[START OF Text extract]
For years, your kids may have gone along with
whatever plans you made. Then, out of nowhere, you may be faced with protests about some
family get-together or another. For example, Marcus, a high school senior, suddenly
complained bitterly about his mother hosting her large extended family. Lynn, a college
freshman, refused to attend the annual Thanksgiving dinner at her paternal grandparents'
house this fall. Their parents felt puzzled, frustrated, and even annoyed by teens who
added to their stress by digging in their heels. As one mother said to me, "Why now? It's
the very last thing I need!"
If managing who goes where for each holiday is
hard when parents are still married to each another, it is exponentially more difficult
when families are split by separation or divorce. When new couples form or remarry, there
may be as many as three or four or more different family groups to consider—elevating
holiday planning logistics, not to mention emotional complexities, to an often overwhelming
Margot is a 13-year-old seventh grader whose
parents have been divorced for eight years. Because neither her mother nor father want to
part with her on Christmas day, she always spent the day with her mother until 2 PM, and
then went to her father's house. This year, however, she said, "No more! I'm staying put."
Predictably, this prompted numerous heated discussions between her parents, who were aghast
at the idea of not spending any part of Christmas day with their only child.
Robbie, a 16-year-old high school junior, complained
it would be "too weird" to visit his mother's live-in boyfriend's family when he learned the
boyfriend's son had to be at his mother's house instead. Needless to say, Robbie's position
only worsened his mother's own confusion about how the respective families should observe this
Why the Sudden Fuss?
[END OF Text extract]
[START OF Information shown]
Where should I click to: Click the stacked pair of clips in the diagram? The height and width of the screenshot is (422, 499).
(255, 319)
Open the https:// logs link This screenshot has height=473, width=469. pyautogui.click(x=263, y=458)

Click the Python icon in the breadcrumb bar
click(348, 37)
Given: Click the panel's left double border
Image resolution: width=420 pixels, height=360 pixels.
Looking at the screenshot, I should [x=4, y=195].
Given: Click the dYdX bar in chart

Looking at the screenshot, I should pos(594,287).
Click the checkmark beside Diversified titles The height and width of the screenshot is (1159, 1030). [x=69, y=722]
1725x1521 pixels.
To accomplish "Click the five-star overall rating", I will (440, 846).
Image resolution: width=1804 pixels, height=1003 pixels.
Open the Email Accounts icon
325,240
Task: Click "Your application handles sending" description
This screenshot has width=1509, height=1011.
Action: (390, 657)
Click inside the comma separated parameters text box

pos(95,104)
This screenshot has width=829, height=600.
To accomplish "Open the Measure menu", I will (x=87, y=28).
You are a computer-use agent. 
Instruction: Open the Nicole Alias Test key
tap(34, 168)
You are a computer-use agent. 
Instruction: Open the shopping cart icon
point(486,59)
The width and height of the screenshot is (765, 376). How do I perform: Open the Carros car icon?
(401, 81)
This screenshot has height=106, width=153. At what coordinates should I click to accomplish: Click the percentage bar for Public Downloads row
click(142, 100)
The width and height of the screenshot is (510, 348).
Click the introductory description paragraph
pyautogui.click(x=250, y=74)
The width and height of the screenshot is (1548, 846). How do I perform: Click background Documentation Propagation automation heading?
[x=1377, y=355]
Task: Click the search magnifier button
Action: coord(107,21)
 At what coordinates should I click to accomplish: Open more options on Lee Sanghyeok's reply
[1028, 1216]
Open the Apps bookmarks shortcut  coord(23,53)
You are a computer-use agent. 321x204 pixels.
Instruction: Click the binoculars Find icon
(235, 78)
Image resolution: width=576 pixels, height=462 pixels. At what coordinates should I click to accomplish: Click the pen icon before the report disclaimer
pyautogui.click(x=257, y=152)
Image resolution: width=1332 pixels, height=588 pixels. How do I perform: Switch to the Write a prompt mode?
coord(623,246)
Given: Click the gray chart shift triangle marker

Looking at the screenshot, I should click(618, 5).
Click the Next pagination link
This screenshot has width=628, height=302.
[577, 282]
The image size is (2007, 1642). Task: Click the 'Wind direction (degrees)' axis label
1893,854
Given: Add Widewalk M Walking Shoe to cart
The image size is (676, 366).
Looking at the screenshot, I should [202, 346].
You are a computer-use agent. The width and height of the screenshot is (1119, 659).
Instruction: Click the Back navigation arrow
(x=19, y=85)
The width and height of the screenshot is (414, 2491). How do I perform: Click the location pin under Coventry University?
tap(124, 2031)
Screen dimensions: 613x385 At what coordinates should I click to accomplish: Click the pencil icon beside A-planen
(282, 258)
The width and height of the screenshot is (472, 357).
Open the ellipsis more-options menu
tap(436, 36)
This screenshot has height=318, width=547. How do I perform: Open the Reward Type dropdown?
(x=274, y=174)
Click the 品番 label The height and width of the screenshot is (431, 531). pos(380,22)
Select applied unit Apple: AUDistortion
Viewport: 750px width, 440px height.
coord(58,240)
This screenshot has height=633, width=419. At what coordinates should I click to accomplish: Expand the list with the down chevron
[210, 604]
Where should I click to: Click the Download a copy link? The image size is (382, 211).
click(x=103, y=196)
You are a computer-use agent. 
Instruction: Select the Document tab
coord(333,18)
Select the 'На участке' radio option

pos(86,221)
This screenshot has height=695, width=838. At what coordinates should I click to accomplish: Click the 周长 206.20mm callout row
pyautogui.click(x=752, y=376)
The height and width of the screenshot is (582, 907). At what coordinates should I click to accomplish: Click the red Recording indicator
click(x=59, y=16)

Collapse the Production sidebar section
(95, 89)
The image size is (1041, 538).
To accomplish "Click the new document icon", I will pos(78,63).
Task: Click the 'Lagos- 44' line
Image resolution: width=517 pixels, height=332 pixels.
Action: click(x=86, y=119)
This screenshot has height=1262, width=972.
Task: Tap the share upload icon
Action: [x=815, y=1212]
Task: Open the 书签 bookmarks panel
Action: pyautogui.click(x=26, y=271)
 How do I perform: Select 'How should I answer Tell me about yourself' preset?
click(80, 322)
[END OF Information shown]
→ **Requirements**
**A.** Rewrite the passage on teens and holiday gatherings, starting with "Robbie, a 16-year-old" and going on through "the Sudden Fuss?", with "high school junior" changed to "high school sophomore".
**B.** In the passage on teens and holiday gatherings, how long have Margot's parents been divorced?

→ **Set of answers**
**A.**
Robbie, a 16-year-old high school sophomore, complained
it would be "too weird" to visit his mother's live-in boyfriend's family when he learned the
boyfriend's son had to be at his mother's house instead. Needless to say, Robbie's position
only worsened his mother's own confusion about how the respective families should observe this
Why the Sudden Fuss?

**B.** Eight years.